Bediüzzaman Hazretleri anlatıyor ;
" Bir zamanlar Eskişehir hapishanesinin penceresinde oturmuştum.
Karşıdaki lisenin genç kızları, okulun avlusunda gülerek raks ediyorlardı.
Onları, o yabancı cennetlerinde cehennem hurileri hükmünde gördüm.
Birden elli sene sonraki halleri bana göründü.
Yani geçmişi gösteren sinemalar gibi, manevi ve hayali bir sinemada onların gelecekteki hayallerini seyrettim.
Onların sevinçleri eleme, gülmeleri ağlamaya dönmüştü.
O gülen altmış kızdan ellisi toprak olmuş, kabirde azap çekiyordu.
On taneside yetmiş yaşına gelmiş, çirkinleşmişti.
Fakat, en yakınları dahil herkes hayatlarını sefil bir şekilde yaşamış oldukları için onlara adeta tiksinerek, nefretle bakıyorlardı.

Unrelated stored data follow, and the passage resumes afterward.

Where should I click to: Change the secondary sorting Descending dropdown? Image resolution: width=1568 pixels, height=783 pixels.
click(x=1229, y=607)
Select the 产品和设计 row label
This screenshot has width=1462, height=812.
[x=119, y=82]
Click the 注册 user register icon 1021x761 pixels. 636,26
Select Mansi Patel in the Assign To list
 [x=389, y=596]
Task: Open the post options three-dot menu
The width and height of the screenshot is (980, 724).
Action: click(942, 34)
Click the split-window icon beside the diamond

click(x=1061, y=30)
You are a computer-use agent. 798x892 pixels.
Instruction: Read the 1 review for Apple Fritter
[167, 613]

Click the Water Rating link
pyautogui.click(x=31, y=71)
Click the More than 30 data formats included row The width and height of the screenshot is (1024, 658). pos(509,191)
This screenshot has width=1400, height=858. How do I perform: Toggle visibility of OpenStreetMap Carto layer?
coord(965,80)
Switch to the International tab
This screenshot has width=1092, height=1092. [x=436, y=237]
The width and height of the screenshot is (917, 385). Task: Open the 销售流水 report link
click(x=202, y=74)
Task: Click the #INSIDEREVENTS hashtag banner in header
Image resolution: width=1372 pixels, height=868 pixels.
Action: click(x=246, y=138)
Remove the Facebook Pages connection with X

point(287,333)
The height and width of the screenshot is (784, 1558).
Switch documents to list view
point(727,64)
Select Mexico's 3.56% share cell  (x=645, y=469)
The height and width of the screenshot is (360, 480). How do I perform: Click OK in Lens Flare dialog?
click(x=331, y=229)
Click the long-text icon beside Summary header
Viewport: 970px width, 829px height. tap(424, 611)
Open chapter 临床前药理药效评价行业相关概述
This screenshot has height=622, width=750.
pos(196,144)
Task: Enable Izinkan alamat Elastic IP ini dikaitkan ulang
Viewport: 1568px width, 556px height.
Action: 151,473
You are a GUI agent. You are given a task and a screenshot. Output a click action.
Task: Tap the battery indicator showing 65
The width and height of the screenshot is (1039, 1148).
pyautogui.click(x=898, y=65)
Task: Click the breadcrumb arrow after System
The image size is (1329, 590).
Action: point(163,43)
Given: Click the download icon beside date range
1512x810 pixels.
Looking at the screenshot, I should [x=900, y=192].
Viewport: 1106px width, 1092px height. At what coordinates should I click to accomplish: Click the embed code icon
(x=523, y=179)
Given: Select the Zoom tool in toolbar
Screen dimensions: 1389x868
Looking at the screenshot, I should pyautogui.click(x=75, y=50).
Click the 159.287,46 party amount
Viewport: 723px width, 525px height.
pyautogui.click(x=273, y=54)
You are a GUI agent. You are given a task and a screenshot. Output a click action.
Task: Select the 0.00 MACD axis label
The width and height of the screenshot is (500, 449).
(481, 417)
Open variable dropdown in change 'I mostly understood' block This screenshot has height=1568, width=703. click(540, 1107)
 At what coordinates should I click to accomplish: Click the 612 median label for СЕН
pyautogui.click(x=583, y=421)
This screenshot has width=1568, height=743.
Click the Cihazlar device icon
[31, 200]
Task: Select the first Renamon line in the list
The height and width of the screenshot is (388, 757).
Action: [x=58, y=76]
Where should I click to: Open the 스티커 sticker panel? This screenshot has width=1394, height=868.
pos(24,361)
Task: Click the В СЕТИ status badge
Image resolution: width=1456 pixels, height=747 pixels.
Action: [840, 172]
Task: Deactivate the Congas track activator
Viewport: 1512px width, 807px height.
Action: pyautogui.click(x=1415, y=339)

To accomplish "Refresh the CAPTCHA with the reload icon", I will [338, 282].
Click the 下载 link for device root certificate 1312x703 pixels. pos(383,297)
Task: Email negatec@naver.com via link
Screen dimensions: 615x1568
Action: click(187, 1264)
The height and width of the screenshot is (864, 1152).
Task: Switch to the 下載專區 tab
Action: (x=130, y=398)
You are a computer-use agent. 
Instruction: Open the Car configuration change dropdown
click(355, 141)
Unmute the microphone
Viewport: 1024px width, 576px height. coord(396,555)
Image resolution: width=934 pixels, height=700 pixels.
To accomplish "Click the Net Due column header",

Belki de onlarda kendi hallerini görüyolardı. Ben onlara ağladım"
Kim bilir, nice insana elli, altmış sene sonraki hali gösterilse, yarınki haline oturup şimdiden ağlayacak, belkide bir gecede ihtiyarlayıp şakakları ağaracaktır. Akıbeti unutmak, başa gelecekten kurtulmaya yetmiyor. Bu günden iyi hazırlanılmalı...
İHTİYARLIK GELMEDEN GENÇLİĞİN KIYMETİNİ BİL!